═══ Source records ═══

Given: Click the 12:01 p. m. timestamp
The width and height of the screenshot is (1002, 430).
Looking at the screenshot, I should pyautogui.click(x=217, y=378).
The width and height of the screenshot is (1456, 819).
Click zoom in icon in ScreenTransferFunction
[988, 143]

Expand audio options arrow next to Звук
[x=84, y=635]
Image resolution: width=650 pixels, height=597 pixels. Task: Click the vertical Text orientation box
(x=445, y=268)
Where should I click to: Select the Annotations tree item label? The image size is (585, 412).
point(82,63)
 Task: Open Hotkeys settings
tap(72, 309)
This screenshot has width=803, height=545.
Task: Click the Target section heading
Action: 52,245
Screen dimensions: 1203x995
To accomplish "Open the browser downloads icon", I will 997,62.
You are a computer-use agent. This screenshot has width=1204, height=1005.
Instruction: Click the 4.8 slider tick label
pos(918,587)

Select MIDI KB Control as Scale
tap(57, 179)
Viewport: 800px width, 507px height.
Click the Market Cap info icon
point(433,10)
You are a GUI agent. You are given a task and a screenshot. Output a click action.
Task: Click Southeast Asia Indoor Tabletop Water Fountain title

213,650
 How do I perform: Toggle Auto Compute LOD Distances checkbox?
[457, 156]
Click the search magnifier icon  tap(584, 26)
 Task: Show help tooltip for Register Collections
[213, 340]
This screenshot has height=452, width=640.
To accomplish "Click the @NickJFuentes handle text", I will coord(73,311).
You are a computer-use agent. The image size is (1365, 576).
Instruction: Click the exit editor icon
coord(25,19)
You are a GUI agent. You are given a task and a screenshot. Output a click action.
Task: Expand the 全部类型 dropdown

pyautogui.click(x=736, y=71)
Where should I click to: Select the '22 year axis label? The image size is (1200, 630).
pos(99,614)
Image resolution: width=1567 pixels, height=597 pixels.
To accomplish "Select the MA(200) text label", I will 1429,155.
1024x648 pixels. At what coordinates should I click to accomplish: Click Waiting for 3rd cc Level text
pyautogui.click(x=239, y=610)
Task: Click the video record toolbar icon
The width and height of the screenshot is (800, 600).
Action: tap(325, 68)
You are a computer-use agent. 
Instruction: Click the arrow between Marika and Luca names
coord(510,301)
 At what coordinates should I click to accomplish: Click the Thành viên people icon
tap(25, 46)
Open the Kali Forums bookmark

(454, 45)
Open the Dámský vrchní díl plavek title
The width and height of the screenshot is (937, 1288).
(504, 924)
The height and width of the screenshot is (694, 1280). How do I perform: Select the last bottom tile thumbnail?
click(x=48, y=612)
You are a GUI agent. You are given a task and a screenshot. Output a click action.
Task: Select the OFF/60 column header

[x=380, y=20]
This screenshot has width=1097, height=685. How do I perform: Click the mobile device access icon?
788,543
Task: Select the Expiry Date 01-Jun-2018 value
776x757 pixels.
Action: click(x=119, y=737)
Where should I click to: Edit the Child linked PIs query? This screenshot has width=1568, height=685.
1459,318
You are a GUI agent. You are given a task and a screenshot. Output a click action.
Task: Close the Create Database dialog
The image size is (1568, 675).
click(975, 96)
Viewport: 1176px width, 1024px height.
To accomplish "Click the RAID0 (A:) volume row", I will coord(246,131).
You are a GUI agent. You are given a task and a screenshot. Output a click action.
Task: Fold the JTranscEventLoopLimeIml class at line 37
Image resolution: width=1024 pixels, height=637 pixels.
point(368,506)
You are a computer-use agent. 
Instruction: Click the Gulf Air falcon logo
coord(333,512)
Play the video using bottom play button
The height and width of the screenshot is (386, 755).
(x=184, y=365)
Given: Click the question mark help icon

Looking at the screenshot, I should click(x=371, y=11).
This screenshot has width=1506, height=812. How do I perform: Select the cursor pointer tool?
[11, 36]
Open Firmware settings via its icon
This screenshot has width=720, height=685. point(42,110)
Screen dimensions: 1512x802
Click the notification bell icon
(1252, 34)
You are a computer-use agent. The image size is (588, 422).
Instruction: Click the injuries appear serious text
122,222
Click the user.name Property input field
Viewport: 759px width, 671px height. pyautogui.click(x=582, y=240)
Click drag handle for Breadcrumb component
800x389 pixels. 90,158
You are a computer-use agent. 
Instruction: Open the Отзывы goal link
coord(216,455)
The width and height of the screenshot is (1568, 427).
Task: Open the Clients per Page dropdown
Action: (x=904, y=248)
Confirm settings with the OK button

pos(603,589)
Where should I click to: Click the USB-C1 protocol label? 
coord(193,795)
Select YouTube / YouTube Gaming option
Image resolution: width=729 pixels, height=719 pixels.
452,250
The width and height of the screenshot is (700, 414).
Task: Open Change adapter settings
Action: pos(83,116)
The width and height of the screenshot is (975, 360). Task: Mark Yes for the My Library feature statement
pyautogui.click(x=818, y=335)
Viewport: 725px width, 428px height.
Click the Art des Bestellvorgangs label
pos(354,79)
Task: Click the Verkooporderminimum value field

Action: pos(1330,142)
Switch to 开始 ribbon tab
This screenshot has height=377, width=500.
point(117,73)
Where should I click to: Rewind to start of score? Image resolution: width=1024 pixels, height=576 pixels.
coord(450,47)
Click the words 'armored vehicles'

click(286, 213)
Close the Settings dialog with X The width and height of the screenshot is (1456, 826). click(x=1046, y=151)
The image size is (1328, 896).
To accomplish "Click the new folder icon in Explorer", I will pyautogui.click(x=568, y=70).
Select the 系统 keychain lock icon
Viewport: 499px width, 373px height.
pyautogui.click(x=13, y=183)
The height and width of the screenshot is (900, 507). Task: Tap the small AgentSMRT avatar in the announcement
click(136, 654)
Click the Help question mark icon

═══

## Assignment
Lines from the one that contains "The image size is (1328, 896)." through the final line of the entries must be duplicated exactly, and no other lines.

## Answer to this exercise
The image size is (1328, 896).
To accomplish "Click the new folder icon in Explorer", I will pyautogui.click(x=568, y=70).
Select the 系统 keychain lock icon
Viewport: 499px width, 373px height.
pyautogui.click(x=13, y=183)
The height and width of the screenshot is (900, 507). Task: Tap the small AgentSMRT avatar in the announcement
click(136, 654)
Click the Help question mark icon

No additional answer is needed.